CTCSS decoding require two filters. The CTCSS details are highlighted in the block diagram of a  typical FM two-way radio's receiver  in Figure 4. Usually fed from the receiver discriminator (FM demodulator/detector), a 260 Hz Low Pass (LP) filter is required to filter CTCSS audio tones (67 – 254 Hz) going into the CTCSS decoder. This reduces the potential for incoming speech to generate false decodes or to ‘talk over’ and block CTCSS decoding.

A second filter is also required, a 300 Hz High Pass (HP) filter. This filter passes the receiver low level audio from the discriminator to the radio’s audio amplifier and speaker. It prevents any CTCSS tone modulation from being heard by the user in the receiver's audio. If a HP filter is not used, or if the radio filters are inadequate, a low level tone will be continually and annoyingly audible in the background.

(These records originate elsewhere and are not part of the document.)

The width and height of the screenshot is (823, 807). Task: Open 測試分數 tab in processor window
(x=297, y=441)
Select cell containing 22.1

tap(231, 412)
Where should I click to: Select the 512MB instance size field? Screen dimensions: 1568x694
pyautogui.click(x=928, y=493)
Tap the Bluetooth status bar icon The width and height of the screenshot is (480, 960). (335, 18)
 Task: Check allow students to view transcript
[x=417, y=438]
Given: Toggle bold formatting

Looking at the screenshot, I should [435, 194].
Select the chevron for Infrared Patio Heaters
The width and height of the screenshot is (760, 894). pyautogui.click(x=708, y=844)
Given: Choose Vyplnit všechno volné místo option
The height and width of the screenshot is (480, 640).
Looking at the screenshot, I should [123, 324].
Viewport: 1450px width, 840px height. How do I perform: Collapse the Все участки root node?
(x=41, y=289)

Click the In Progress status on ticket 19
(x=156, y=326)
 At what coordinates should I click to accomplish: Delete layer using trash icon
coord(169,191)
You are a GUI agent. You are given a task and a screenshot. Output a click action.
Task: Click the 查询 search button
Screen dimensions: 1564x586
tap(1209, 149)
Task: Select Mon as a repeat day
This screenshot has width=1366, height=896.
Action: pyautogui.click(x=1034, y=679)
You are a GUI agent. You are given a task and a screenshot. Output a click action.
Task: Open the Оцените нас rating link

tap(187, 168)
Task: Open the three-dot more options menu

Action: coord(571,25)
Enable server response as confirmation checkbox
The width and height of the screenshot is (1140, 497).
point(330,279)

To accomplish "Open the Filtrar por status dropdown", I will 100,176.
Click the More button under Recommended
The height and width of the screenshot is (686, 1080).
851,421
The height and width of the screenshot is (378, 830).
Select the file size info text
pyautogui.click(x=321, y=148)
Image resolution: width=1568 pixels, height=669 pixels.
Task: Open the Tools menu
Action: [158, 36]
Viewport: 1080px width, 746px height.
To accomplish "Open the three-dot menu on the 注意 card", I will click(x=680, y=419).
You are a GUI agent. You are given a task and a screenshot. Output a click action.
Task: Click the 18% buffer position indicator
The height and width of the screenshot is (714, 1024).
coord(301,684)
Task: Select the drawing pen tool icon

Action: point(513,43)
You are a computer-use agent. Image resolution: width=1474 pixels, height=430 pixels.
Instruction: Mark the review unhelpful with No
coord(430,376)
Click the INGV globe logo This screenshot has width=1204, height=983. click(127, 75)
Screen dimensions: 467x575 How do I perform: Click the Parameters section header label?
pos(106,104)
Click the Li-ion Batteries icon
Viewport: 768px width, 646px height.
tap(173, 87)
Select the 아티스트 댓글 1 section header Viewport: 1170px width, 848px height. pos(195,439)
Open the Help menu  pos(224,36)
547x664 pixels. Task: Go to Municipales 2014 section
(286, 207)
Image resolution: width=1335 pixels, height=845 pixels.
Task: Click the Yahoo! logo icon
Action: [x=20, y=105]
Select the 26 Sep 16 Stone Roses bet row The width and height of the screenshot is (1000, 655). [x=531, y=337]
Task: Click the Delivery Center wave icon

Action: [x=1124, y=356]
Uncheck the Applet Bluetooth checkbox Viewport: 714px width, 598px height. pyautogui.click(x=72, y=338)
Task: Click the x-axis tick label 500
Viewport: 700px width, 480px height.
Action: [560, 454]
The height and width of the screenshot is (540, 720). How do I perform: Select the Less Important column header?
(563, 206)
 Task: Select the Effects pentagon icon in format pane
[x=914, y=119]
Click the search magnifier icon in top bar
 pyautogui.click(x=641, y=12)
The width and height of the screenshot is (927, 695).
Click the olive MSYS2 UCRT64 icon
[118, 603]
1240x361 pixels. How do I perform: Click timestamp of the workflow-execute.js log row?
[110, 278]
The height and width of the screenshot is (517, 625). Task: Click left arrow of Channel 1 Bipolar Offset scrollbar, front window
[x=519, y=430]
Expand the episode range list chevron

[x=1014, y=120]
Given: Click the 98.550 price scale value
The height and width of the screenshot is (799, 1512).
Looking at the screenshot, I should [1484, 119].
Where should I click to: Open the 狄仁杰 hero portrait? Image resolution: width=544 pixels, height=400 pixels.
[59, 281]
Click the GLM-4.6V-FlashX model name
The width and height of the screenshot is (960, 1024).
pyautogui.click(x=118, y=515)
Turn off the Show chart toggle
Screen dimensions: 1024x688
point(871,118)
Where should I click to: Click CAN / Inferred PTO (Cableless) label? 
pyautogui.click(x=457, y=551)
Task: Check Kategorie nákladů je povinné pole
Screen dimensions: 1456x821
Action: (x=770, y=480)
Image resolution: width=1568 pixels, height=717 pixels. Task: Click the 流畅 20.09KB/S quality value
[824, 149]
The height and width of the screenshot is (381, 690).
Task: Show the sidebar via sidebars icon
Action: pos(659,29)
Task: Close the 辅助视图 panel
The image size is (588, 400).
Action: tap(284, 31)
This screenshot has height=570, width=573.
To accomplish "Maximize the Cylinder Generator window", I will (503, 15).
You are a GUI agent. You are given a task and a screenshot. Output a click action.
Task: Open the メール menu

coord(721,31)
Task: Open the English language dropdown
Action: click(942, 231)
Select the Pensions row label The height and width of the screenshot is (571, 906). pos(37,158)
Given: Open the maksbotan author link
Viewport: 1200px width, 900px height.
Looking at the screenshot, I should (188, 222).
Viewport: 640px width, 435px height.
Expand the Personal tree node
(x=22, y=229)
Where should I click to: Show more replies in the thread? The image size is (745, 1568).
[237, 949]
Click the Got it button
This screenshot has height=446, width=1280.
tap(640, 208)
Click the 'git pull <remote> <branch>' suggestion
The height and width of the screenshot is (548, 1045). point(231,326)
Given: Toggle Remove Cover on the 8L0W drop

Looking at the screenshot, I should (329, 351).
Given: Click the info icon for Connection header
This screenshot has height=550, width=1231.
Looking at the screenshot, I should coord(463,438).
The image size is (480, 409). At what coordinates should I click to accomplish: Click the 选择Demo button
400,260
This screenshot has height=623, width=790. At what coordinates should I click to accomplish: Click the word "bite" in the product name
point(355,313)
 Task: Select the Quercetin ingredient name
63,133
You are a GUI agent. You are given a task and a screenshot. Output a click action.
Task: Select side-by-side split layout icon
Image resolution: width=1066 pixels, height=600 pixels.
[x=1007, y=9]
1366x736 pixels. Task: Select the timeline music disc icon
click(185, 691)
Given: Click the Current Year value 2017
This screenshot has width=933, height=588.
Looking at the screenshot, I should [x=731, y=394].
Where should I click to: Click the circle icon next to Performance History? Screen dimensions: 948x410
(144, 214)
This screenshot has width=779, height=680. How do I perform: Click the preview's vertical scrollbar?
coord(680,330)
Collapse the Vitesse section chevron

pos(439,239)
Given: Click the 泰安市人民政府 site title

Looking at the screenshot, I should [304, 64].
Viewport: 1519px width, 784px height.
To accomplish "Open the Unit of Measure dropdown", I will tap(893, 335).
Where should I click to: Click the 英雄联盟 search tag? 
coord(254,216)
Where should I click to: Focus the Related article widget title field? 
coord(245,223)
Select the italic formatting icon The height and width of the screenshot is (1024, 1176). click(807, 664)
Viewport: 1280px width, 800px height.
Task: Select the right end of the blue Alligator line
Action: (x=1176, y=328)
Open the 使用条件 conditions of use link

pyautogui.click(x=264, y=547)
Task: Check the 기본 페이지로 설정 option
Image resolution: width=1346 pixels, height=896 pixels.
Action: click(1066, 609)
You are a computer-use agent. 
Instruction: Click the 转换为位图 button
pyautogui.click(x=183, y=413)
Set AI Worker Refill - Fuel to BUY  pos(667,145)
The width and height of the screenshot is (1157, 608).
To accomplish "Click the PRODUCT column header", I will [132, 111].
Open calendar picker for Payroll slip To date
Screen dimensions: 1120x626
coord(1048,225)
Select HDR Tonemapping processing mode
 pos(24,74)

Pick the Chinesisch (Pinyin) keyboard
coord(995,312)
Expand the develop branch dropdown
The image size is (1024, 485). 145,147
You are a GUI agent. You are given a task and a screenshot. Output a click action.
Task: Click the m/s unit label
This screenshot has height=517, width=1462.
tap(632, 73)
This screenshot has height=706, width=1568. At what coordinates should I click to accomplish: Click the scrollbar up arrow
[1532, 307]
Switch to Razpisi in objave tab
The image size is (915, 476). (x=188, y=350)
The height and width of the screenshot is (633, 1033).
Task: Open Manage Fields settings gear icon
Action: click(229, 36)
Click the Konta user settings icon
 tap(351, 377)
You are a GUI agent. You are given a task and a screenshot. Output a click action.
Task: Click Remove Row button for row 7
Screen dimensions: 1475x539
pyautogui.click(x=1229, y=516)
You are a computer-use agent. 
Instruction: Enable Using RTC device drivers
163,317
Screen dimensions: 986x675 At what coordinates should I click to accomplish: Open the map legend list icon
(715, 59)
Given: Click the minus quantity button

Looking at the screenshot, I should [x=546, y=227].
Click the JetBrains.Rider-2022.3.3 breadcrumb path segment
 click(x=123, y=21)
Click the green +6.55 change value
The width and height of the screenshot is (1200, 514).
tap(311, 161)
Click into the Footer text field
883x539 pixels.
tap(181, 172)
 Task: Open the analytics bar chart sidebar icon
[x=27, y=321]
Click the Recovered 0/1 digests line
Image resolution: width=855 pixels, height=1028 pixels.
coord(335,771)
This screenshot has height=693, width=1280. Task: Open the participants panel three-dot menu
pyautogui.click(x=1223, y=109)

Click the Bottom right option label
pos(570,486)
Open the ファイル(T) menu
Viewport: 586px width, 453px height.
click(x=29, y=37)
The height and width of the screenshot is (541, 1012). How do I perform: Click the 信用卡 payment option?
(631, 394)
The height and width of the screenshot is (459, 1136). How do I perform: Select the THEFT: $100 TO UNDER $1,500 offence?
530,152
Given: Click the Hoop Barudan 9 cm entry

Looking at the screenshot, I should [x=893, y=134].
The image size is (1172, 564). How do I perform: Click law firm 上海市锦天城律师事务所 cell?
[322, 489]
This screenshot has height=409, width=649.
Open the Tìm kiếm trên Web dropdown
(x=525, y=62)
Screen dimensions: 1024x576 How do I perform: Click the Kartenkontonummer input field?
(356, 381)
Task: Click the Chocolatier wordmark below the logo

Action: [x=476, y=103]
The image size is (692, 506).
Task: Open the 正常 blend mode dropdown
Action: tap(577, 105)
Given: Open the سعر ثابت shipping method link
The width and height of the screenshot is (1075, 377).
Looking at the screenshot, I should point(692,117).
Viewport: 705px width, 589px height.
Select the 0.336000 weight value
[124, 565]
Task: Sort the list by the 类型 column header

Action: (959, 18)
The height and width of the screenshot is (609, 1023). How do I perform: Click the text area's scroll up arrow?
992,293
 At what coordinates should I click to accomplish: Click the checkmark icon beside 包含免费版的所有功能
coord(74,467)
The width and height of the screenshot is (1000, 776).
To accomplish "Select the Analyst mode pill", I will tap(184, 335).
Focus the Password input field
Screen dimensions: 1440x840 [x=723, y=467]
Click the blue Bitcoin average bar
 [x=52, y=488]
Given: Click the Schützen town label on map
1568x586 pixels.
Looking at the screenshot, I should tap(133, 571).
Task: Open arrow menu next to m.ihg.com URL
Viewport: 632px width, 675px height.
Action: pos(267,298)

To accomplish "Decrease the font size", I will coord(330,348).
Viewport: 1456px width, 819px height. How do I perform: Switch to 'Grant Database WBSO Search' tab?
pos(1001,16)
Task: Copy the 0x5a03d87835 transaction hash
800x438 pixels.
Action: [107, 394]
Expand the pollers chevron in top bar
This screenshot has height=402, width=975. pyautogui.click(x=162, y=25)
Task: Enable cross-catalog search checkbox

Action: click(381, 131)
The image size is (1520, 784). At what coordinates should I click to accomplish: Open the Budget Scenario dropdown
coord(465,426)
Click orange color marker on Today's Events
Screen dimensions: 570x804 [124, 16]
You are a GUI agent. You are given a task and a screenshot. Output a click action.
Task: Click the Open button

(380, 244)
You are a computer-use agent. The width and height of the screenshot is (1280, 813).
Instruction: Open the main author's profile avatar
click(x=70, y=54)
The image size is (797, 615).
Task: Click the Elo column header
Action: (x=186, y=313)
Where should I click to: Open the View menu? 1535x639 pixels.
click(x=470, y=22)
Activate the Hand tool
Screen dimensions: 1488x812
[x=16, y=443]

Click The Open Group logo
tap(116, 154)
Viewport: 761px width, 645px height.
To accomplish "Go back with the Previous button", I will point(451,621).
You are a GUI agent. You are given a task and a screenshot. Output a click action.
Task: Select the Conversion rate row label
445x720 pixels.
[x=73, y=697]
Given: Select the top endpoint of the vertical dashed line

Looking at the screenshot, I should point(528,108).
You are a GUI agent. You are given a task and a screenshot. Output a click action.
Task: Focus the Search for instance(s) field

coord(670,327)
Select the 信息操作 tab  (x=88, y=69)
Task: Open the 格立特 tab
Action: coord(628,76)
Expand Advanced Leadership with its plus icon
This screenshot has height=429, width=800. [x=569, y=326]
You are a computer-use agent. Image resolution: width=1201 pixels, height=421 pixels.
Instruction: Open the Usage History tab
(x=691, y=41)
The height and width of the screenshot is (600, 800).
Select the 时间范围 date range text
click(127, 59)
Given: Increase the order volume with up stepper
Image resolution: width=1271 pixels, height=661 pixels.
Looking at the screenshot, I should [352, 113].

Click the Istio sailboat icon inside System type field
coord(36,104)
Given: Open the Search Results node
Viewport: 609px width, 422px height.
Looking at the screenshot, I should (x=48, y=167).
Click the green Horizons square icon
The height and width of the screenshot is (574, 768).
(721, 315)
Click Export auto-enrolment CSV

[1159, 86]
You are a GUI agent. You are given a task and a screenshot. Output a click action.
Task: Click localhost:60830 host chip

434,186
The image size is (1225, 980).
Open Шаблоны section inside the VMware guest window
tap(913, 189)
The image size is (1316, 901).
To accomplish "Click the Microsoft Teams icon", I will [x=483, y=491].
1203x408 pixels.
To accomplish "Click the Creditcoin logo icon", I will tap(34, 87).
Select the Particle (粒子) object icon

Figure 4 : CTCSS decoders benefit from audio filtering to extract CTCSS tones from the receiver IF detector (discriminator) while other filtering ensures CTCSS tones cannot be heard in speech

Some lower cost commercial 'add-on' CTCSS dencoders assume the presence of adequate HP filtering in the transceiver. Fitting such decoders to equipment lacking filters can lead to some unpleasant surprises. This has led to some amateur radio users believing that CTCSS tones above 200Hz are 'bad' and unusable. In commercial applications, such tones are routinely used without any problems.

Finally, there’s audio muting. Some CTCSS decoders assume the radio has audio muting circuits to control the receiver audio depending on the presence or absence of the correct CTCSS tone. These are commonly present in commercial radios but not always present and as easily accessible to the decoder in legacy amateur radio transceivers. Ideally, then, the CTCSS decoder should also include provision for optional control of receive audio muting. Some surprisingly expensive CTCSS decoders do not include this feature.

In conclusion, it’s a difficult technical challenge to design an effective, reliable CTCSS dencoder with all of the required features at a suitable cost and in a satisfactory size. In particular, it’s also very tough to get CTCSS decoders working reliably across the range of conditions encountered in the field.

But it can be very satisfying to achieve that objective.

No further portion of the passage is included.